Subhanallah. Untuk orang-orang sekelas ulama, para sahabat Rasulullah, bahkan Rasulullah sendiri yang sudah dijamin syurga oleh Allah tetapi masih ada rasa takut dan khawatir tentang ibadahnya, apakah sesuai dengan yang dikehendaki Allah sehingga diterima atau masih jauh dari yang dikehendaki Allah.
Bagaimana dengan kita? Dengan ibadah yang tidak seberapa saja, itupun belum tahu kebenarannya karena masih jauh dari sempurna. Tetapi kita terkesan percaya diri, seakan-akan ibadahnya sudah diterima Allah. Sehingga dengan berlalunya bulan Ramadhan, ada harapan bisa masuk surga firdaus.
Akibatnya, ibadah Ramadhan yang sudah dilakukan sebulan itu seolah sebagai penutup dari seluruh ibadah dan penghapus dosa-dosa selama satu tahun mendatang. Sehingga setelah Ramadhan terlewatkan, ibadah-ibadah yang dulu dilaksanakan dengan tertib, jadi kacau lagi. Jangankan ibadah sunnah, ibadah wajib pun mulai diabaikan.

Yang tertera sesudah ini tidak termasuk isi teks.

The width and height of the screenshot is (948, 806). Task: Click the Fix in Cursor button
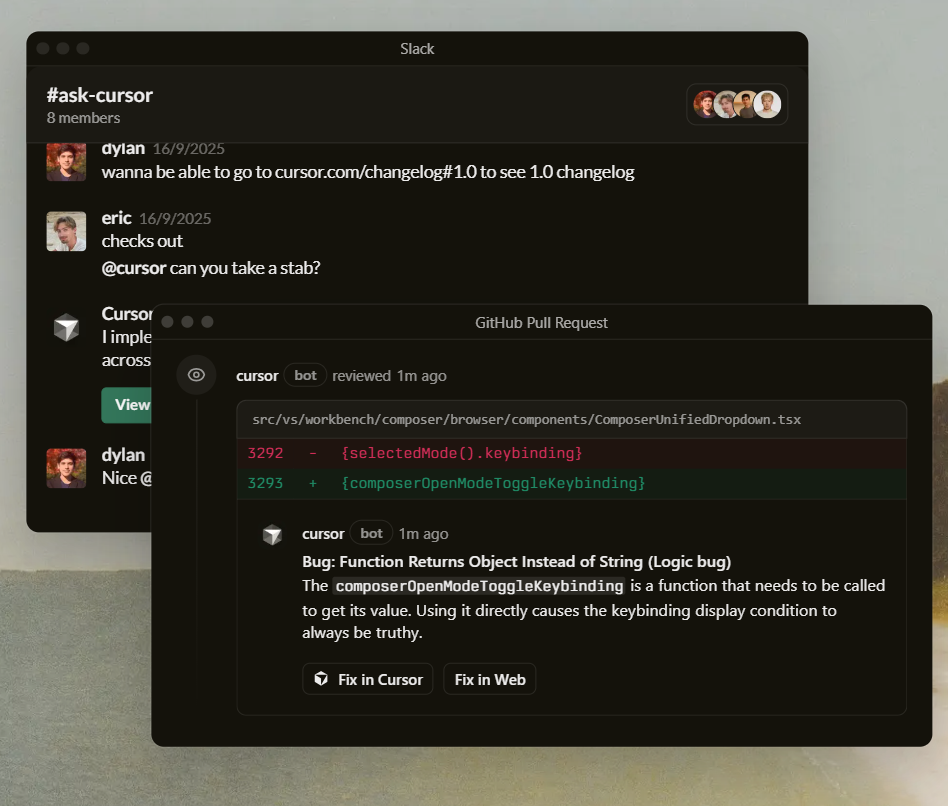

Posisikan Diri Antara al Khauf dan Rajaa
Mari kita posisikan diri antara al khauf war rajaa (khawatir dan harapan) merupakan suatu
kesadaran dalam diri atas segala kelemahan dan ketidakberdayaan, kecuali atas pertolongan Allah.
Maka kita juga merasa khawatir kalau amal ibadah yang sudah kita lakukan selama bulan Ramadhan tidak seperti yang dikehendaki Allah. Salah satu tanda kecelakaan seorang hamba adalah persangkaan bahwa dirinya telah berbuat yang terbaik, padahal kenyataannya justru sebaliknya.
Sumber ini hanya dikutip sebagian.